A proposta atende a pressões ruralistas. Na prática, deve reduzir ainda mais o ritmo de demarcações do governo Dilma, o pior desde a redemocratização (veja aqui).

Na mesma reunião na Câmara, a ministra informou que os “estudos” da Embrapa estariam sendo finalizados para Mato Grosso do Sul, Santa Catarina e Rio Grande do Sul.

“É óbvio que, para suspender qualquer estudo ou qualquer ação, tenho de ter informação qualificada para tanto, para fazer esse procedimento. Não pode ser de maneira unilateral, por uma determinação ou um pedido”, afirmou Hoffmann. “Penso que não podemos politizar esse tema”, completou.

Ocupação tradicional

Nenhuma das informações fornecidas pela Embrapa tem relação com a questão da ocupação tradicional, que caracteriza o “direito originário” dos índios sobre suas terras, conforme determina a Constituição.

Em seus laudos, a Funai levanta dados e informações antropológicos, históricos e arqueológicos para apontar, através do tempo e do espaço, a presença das comunidades.

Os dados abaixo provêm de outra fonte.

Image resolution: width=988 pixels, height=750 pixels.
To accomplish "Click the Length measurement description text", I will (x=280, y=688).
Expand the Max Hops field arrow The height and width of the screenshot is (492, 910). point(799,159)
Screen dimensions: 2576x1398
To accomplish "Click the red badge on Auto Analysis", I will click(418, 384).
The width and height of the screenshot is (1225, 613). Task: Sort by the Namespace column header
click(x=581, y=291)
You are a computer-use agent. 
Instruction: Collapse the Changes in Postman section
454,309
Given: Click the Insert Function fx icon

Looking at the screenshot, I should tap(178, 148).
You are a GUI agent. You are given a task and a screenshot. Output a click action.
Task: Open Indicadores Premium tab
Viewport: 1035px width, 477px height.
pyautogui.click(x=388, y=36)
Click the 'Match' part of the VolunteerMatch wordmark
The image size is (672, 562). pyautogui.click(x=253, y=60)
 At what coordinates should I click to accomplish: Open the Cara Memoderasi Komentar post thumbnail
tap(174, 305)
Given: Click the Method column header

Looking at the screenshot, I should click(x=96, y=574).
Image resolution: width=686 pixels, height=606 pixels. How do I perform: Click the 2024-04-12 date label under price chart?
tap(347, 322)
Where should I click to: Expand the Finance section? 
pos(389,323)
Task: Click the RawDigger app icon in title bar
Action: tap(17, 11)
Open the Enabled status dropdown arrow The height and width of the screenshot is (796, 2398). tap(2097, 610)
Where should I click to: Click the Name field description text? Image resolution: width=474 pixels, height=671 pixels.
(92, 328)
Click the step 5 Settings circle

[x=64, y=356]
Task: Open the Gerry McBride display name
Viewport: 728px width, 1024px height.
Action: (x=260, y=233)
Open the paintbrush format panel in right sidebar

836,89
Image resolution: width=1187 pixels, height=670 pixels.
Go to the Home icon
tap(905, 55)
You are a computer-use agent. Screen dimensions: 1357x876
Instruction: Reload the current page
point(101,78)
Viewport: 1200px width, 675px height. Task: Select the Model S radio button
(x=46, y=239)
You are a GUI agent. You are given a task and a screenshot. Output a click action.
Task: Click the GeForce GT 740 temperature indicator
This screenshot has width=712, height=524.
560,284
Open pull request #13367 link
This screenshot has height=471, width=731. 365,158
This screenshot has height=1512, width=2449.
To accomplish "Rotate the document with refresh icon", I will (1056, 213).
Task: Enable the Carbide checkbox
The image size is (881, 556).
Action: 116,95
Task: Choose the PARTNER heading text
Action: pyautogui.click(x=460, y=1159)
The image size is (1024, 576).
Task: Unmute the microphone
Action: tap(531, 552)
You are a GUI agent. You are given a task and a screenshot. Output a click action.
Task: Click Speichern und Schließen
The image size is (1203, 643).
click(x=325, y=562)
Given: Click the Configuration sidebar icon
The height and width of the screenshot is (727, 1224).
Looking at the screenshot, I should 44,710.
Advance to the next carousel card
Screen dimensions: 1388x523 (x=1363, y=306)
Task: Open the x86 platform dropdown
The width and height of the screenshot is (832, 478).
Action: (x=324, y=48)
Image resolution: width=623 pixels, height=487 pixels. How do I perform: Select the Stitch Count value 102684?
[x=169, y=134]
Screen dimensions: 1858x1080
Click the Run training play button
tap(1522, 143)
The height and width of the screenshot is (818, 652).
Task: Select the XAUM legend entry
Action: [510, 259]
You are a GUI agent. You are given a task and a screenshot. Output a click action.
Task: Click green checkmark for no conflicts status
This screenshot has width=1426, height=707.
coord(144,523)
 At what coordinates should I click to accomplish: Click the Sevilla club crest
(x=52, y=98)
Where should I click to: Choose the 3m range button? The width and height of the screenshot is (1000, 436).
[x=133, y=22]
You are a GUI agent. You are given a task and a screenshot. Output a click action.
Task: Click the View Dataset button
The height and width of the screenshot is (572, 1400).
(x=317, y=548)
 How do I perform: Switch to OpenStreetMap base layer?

Sua ausência em determinado período não significa necessariamente inexistência de ocupação porque, em muitos casos, essas populações foram expulsas de seus locais de origem por produtores rurais, garimpeiros, grileiros, madeireiros ou pelo próprio Estado. Há ainda grupos nômades ou áreas que são usadas apenas para coleta de recursos, caça, pesca ou têm valor religioso, mas não abrigam moradias ou plantações fixas.

Em nota, a Embrapa já havia esclarecido que “não tem por atribuição recomendar, opinar, sugerir sobre aspectos antropológicos ou étnicos envolvendo a identificação, declaração ou demarcação de terras indígenas” e que também “não emite laudos antropológicos e não dispõe de profissionais com esta formação”.